Enterprise messaging software developed by Google

Google Chat is a communication service developed by Google. Initially designed for teams and business environments, it has since been made available for general consumers. It provides direct messaging, group conversations, and spaces, which allow users to create and assign tasks and share files in a central place in addition to chatting. It is a component of Google Workspace. It can be accessed through its own website and app or through the Gmail website and app.

It was first launched as Hangouts Chat on March 9, 2017, as one of the two apps to constitute the replacement for Google Hangouts, the other being Google Meet. It was renamed to Google Chat on April 9, 2020. It was initially only available for the Google Workspace software suite, but in February 2021 Google began rolling out Google Chat in "early access" to regular consumer accounts until it became fully available in April 2021. Google deprecated the original Hangouts and replaced it with Chat on November 1, 2022.

==History==
Google Chat was first launched as Hangouts Chat on March 9, 2017, for Google Workspace (called G Suite until October 2020) customers only as a replacement for Google Hangouts. All G Suite packages had identical features except for a lack of Vault data retention in the Basic package.

On April 9, 2020, Google rebranded Hangouts Chat to Google Chat. Following this rebranding, and along with a similar change for Hangouts Meet, the Hangouts brand was removed from Google Workspace.

=== Migration from Hangouts ===
Google first announced their plan to begin retiring Google Hangouts in October 2019. In October 2020, Google announced that it would open Google Chat up to consumers in 2021. Google also announced that Hangouts conversations, contacts, and history would be migrated over to Google Chat.

Google Chat began to roll out to consumer accounts in "early access" in February 2021, but at the time Google stated that Hangouts would remain a consumer-level product for people using standard Google accounts. By April 2021, Google Chat became fully available for free as an "early access" service, for users who choose to use it instead of Hangouts.

In August 2021, Google started automatically signing out Google Hangouts users on iOS and Android and notifying them to switch to Google Chat.

Google planned to deprecate Google Hangouts and replace it with Google Chat in early 2022. In February 2022, Google announced plans to begin the final migration of all Google Workspace customers from Google Hangouts to Google Chat, which was scheduled to be finalized in May 2022. In September 2022, Google announced all Hangouts data would be deleted by January 1, 2023.

=== Redesign ===

The updated UI of the Google Chat app for Android

In December 2023, Google began to roll out a version of Google Chat with a redesigned sidebar and updated the logo. These changes made Google Chat more productive and integrated artificial intelligence into the service.

=== Logo History ===

| 1st Chat Icon (2017 - 2020) | 2nd Chat Logo (2020-2023) |
| 3rd Chat Logo (2023 - 2026) | Fourth and Current Chat Logo (2026-present) |

== Features ==

A screenshot of a Google Chat conversation

Google Chat is divided into two sections, chat and spaces. The Chat section contains direct conversations with other people and group conversations. In addition to be able to access Google Chat from its website and app, Google Chat can also be accessed through its integration with the Gmail website and app.

In May 2022, Google announced that Chat would display banners warning users against potential phishing and malware attacks coming from personal accounts. This development for Google Chat was the latest attempt to prevent phishing and security breaches for users.

[Dataset extract]:
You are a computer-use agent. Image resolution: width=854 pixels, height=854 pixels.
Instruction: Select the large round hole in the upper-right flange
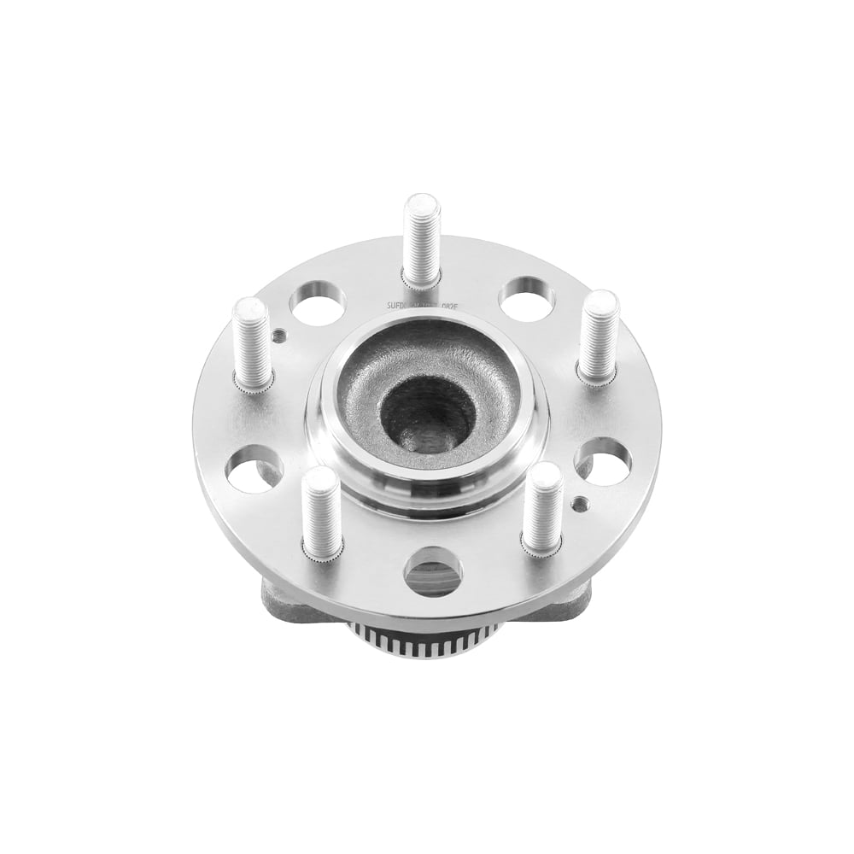[527, 300]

[Given exercise]:
Answer these questions using the text on Google Chat.
(a) On what date was Hangouts Chat renamed to Google Chat?
(b) In what month and year did Google first announce its plan to begin retiring Google Hangouts?
(c) What are the two sections of Google Chat?

[Answer below]:
(a) April 9, 2020
(b) October 2019
(c) Chat and spaces